Gyða was a legendary noblewoman from the British Isles who, according to Old Norse kings' sagas, selected Óláfr Tryggvason as a husband during his time in England in the 990s.

== In the sagas ==
According to Oddr Snorrason's Óláfs saga Tryggvasonar and Snorri Sturluson's Heimskringla, Gyða was the sister of Óláfr kvaran (Amlaíb Cuarán) of Ireland). She was a wealthy and landed widow.
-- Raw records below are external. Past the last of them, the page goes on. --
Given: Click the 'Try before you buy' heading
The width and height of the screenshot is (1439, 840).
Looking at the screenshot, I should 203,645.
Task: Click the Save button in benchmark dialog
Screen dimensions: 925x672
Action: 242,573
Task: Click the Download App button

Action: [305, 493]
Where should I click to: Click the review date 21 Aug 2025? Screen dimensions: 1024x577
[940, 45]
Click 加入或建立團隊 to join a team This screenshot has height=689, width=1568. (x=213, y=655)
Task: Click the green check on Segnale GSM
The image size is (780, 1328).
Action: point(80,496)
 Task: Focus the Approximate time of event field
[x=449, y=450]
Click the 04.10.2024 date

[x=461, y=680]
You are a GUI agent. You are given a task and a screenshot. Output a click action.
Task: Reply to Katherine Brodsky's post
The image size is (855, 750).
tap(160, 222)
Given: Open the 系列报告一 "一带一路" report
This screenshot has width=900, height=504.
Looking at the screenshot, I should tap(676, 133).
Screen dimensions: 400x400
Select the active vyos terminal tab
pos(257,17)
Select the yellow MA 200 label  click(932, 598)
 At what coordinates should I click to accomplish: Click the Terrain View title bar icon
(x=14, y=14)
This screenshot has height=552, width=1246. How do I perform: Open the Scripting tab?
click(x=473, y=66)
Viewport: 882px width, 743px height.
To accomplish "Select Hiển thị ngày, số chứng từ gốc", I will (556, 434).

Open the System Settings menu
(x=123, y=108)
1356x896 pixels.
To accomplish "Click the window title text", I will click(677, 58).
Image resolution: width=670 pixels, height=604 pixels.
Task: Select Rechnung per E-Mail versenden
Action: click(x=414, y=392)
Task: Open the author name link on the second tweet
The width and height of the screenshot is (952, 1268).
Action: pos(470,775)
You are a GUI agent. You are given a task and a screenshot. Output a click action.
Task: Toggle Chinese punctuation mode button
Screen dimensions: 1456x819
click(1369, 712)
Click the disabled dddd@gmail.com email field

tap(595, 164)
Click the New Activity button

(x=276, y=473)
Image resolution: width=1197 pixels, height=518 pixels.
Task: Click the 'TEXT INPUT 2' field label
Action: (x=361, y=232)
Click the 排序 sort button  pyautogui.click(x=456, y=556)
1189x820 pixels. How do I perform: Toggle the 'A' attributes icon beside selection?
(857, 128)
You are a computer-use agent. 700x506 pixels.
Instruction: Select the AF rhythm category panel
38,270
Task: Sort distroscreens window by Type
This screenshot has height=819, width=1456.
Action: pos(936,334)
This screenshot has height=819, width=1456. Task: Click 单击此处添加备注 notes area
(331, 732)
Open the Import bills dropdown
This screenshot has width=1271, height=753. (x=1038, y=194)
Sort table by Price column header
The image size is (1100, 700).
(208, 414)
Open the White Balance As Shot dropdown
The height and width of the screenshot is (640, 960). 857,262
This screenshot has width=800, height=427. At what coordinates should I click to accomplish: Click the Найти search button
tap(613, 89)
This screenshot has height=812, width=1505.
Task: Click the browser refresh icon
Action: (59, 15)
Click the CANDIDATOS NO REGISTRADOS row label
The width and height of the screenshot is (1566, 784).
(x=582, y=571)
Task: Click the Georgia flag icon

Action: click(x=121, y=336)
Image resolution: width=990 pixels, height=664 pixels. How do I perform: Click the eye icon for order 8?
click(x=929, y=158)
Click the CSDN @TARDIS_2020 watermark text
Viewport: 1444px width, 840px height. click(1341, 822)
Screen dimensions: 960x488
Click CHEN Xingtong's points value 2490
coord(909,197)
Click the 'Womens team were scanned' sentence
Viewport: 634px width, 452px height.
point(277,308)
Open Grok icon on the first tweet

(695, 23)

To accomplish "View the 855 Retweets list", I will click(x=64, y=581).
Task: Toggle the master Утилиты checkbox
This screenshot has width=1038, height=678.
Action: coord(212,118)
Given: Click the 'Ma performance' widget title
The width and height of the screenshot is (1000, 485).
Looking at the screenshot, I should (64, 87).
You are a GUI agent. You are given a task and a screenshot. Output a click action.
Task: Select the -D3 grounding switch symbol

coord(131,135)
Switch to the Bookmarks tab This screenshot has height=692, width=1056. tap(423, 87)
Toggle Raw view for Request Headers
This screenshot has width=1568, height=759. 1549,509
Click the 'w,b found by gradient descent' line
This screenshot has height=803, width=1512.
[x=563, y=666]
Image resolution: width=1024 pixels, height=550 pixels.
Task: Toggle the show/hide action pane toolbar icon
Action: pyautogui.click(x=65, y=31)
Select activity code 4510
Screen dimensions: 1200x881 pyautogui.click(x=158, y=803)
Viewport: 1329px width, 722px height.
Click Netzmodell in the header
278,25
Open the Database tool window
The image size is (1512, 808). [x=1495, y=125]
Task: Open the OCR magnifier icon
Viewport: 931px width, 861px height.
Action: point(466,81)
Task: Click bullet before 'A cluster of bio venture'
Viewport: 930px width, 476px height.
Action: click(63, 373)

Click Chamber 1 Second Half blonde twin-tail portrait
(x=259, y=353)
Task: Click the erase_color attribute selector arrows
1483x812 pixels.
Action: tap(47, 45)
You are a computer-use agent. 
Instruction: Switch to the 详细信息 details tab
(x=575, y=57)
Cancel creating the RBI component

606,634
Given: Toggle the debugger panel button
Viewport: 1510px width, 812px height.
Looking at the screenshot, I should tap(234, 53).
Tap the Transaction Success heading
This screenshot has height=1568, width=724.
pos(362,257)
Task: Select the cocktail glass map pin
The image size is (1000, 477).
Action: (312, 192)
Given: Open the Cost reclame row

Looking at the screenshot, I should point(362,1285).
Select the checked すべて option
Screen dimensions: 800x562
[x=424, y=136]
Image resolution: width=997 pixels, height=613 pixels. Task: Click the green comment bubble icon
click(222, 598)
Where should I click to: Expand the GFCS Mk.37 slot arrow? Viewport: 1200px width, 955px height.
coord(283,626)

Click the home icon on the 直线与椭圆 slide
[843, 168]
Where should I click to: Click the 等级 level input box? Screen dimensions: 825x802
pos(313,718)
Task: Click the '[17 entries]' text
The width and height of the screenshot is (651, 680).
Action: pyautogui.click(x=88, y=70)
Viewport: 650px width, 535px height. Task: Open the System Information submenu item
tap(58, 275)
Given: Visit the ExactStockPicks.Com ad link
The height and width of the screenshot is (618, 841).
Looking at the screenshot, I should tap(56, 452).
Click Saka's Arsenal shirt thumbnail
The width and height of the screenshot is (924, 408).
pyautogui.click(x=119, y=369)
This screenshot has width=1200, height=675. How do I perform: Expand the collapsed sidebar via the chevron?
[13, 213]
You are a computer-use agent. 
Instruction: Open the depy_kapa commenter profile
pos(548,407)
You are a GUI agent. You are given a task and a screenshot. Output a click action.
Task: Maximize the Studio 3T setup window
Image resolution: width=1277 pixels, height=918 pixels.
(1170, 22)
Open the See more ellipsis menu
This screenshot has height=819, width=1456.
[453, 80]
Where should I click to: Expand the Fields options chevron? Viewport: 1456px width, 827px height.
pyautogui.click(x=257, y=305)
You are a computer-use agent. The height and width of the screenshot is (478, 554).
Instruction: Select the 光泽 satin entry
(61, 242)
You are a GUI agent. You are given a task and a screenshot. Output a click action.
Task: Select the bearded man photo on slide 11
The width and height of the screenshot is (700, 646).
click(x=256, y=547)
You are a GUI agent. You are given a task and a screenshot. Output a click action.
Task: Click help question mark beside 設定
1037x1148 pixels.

When a nobleman called Alpin/Alvini sought her in marriage, she called an assembly where she instead selected a disguised Óláfr Tryggvason as a husband. After he had defeated Alvini in single combat, they married and he subdued her lands for her before returning to Norway. In this account she was the second wife of Óláfr after Geira, but she disappears from the narrative by the time Óláfr courts Sigríðr the Haughty.

==Historical difficulties ==
The saga episode is difficult to reconcile with historical chronology. Óláfr Tryggvason was present in the British Isles in the 990s, at which time it is unlikely that Amlaíb Cuarán could have had a sister of marriageable age. It has been suggested that Gyða could instead have been a daughter of Amlaíb or a sister of Olof Skotkönung of Sweden. She does not appear in the earliest written sources about Óláfr, that is, the works of Theodoricus monachus. The sources are also inconsistent as to whether Gyða was from Ireland or England.

== Issue ==
According to the kings' sagas, Tryggvi the Pretender, who arrived in Norway in the 1030s, claimed to be the son of Óláfr Tryggvason and Gyða.